O petismo pregou desobediência civil, mas o passaporte de Lula foi entregue na manhã seguinte

Com a condenação de Lula em segunda instância, “desobediência civil” virou palavra da moda na boca do petismo. E isso não vem da parte da militância mais bovina, mas dos próprios parlamentares. Por vezes, e ainda que com outros termos não menos truculentos, do próprio condenado.

Mas, na primeira oportunidade que teve para desobedecer a ordem judicial, a defesa do ex-presidente prometeu e entregou o passaporte na manhã seguinte.

O discurso do PT mete medo pois é algo já posto muito em prática na história e na vizinhança mais ao norte do país. E de fato leva ao colapso, como se percebe no exemplo venezuelano.

Todavia, a forma pacífica como o passaporte foi entregue pode ser um sinal de que tudo não passa de frases feitas para incendiar a militância. Que nenhum dos líderes está disposto a se sacrificar por nada. E que cão barulhento não morde.
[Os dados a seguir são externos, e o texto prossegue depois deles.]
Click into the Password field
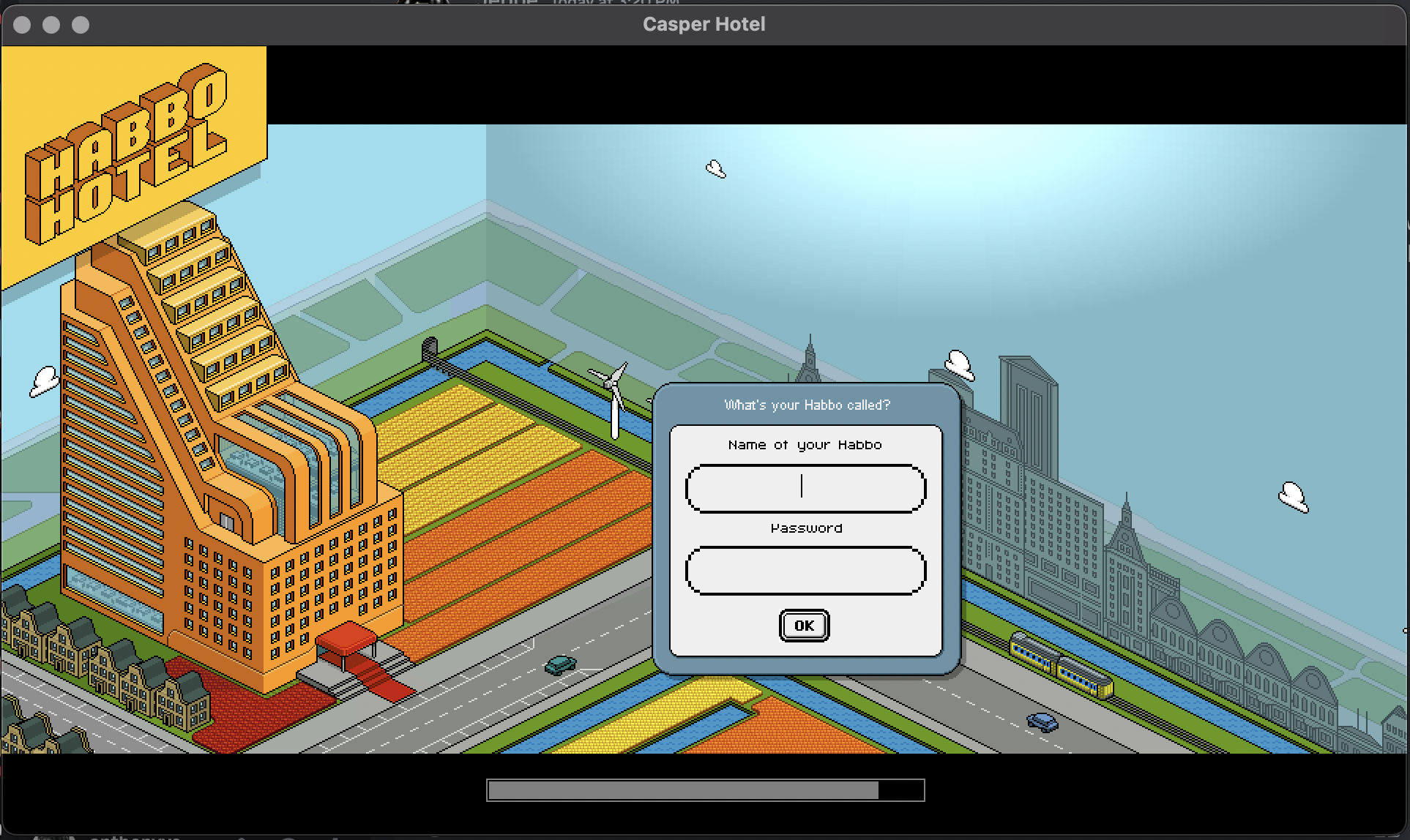Screen dimensions: 1410x840 805,571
Segundo o Datafolha, a maior parte dos petistas é de direita

O Datafolha de outubro aproveitou para atualizar um levantamento que o instituto faz, com intervalos irregulares, desde 1989. E perguntou o posicionamento político do eleitor. Como se percebe no quadro reproduzido abaixo, a esquerda vive o pior momento desde 2010, quando 20% dos brasileiros se diziam esquerdistas ou centro-esquerdistas. Ao todo, enfrentou uma queda de 6% em apenas três meses.

A direita já viveu dias melhores, mas vem bem. Cresceu de 32% para 36% no mesmo período. Contudo, ainda precisa remar bastante para superar os 41% medidos em 2003.

Contudo, poucos dados soam tão inusitados quanto o cruzamento desta informação com a intenção de voto ou mesmo preferência partidária. Se 31% dos eleitores de Lula se dizem de esquerda, 38% apresentam-se como de direita. Dentre os que têm no PT o partido de preferência, enquanto 32% são de esquerda, outros 41% são de direita.

Territorialmente, não há regiões mais de direita no Brasil do que o Norte (42%) e o Nordeste (39%).

Mas isso não é novidade para o petismo. As campanhas mais vitoriosas foram aquelas que negaram uma agenda progressista e se entregaram a pautas conservadoras. Falta só o eleitor parar de cair nessa armadilha.

Num período de 10 meses, o Datafolha viu o número de petistas mais que dobrar

Há um fenômeno acontecendo nos levantamentos do Datafolha a respeito da corrida presidencial. Cada vez que o instituto vai às ruas, encontra mais e mais eleitores que se dizem petistas. Em dezembro de 2016, apenas 9% assumiam ter o PT como partido de preferência. Em maio de 2017, o número saltou para 15%. Em junho, para 18%. E em outubro, para 19%.

Fenômeno semelhante não se deu com os grandes partidos do governo Temer. Durante este intervalo de 10 meses, PMDB e PSDB apenas oscilaram entre 4% e 5%. Considerado linha auxiliar do petismo, o PSOL também seguiu estacionado em 1%.

O gráfico abaixo desenha bem o que vem acontecendo:

Fonte: Datafolha (clique para ampliar)

É possível especular bastante coisa a respeito da barra vermelha cada vez maior. Inclusive, leituras que vão de encontro à credibilidade do instituto. O mais provável, contudo, é que a baixa popularidade do governo Temer venha permitindo ao petista se assumir como é, como foi, ou nunca deixou de ser.

Que isto sirva de alerta a quem acha que o jogo em 2018 já está decidido. Claro, muita água ainda há de rolar. Mas isso necessitará muito trabalho, e do bem feito.

Repudiar o acordo com a JBS é diferente de apoiar o governo Temer

Com a volta do petismo à oposição, o governismo perdeu força no Brasil, mas não deixou de existir. Contrariando a lógica, após a delação da JBS vir a público no primeiro semestre de 2017, tais vozes ganharam ainda mais corpo — reforçando as suspeitas de que estariam sendo pagas para defender a gestão Temer.

Desde então, comportam-se como gripes oportunistas. Sempre que os inimigos do governo Temer sofrem um derrota — e, nesse sentido, não há inimigo maior do que a Justiça em seu sentido mais amplo —, tentam converter o estrago em algo que bonifique não só o presidente da República, mas o bando protegido por ele no poder.

Todavia, é claro que uma coisa não implica noutra. É perfeitamente possível, por exemplo, repudiar a anistia concedida à JBS sem, para isso, apoiar o governo Temer.

A opinião pública parece saber disso. Do contrário, a popularidade desta gestão cresceria a cada nova trapalhada de Janot. Mas não foi o que se observou.